Tras atravesar una cortina teatral, entrada a “el mayor espectáculo del mundo”, nos encontramos ante la creación de ese nuevo objeto, basado en una visión de la paciente como no humano y la fijación de sus partes como elementos significantes de su estado degenerado: la sucesión de fotos científicas de Charcot y su reivindicación en publicaciones surrealistas.
Con la cosificación que permite la otredad, el cuerpo se puede mutilar, mostrar por partes y recomponer en maniquíes, en juguetes caprichosos que inventando la enajenación de la mujer buscan satisfacer, en una operación perversa, el éxtasis masculino.
[El museo fantasmal de la fotografía, en el instante decisivo]
La segunda sala, con una simulación de un anfiteatro para lecciones de anatomía –uno de los lugares de afirmación de la taxonomía ilustrada y referente de una arquitectura de opresión– expone dos obras fundamentales de la apropiación y descontextualización erótica de la imagen de la histérica en la tradición surrealista, ambas de 1934: Une semaine de bonté ou les sept éléments capitaux de Marx Ernst –con escenas también sacadas de la explotación del imaginario de su pareja, Leonora Carrington– y la serie de los diez mandamientos (capitalistas) de Josep Renau.
La exposición continúa con una selección abrumadora de una treintena de fotografías, datadas entre las décadas de los 1920 y los 2000, que levitan literalmente sobre los muros, como muchas de sus protagonistas. Reafirman casi un siglo de la repetición de este estereotipo. Por último, encontramos la criminalización y la teatralización del gesto: de los catálogos de delincuentes a las lecciones teatrales.
Lo interesante de la revisión en clave feminista de esta muestra es que remite a la discusión de la naturaleza de la imagen y sus génesis culturales (como se hace también en la programación de La Virreina de Barcelona o en los proyectos comisariados por el fotógrafo Jorge Ribalta en el Reina Sofía).
Es deliberadamente una exposición sin mujeres artistas, ya que solo somos visibles como observadas.
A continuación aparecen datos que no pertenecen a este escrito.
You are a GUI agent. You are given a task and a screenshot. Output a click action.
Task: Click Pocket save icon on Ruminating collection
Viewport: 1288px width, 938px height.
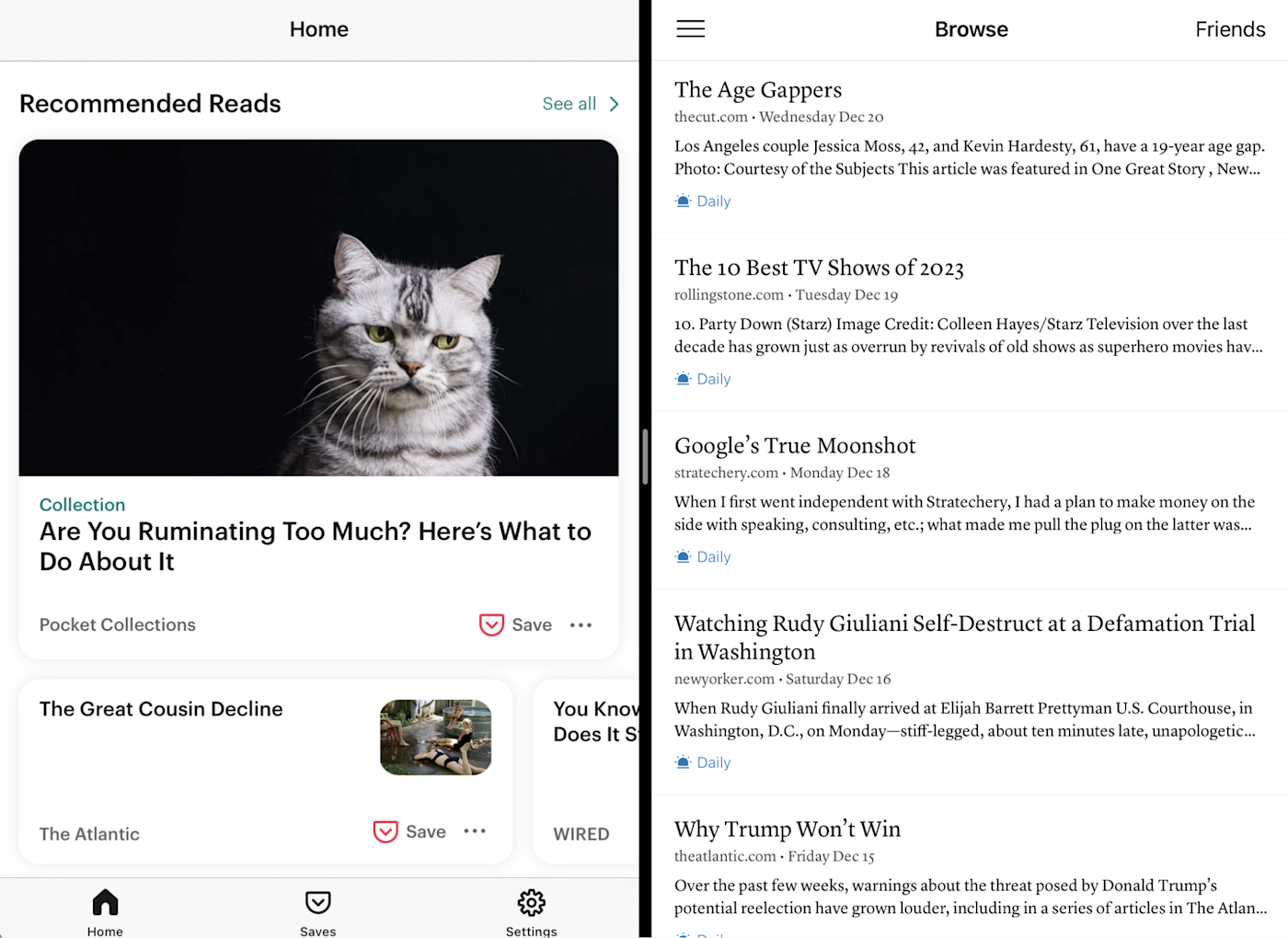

El TEA se ha caracterizado en los últimos años por cuestionar los mitos propios, como el de la relación isleña con el surrealismo tras la breve visita de Breton.
Las colecciones que heredamos, casi sin mujeres, al igual que las historias que se exponen, son en sí elementos de un mapa en el que se establece nuestro imaginario visual. Siempre es bueno revisarlos, sobre todo para entender quién usa y muestra los cuerpos y qué poder se les otorga a estos cuerpos y a sus imágenes.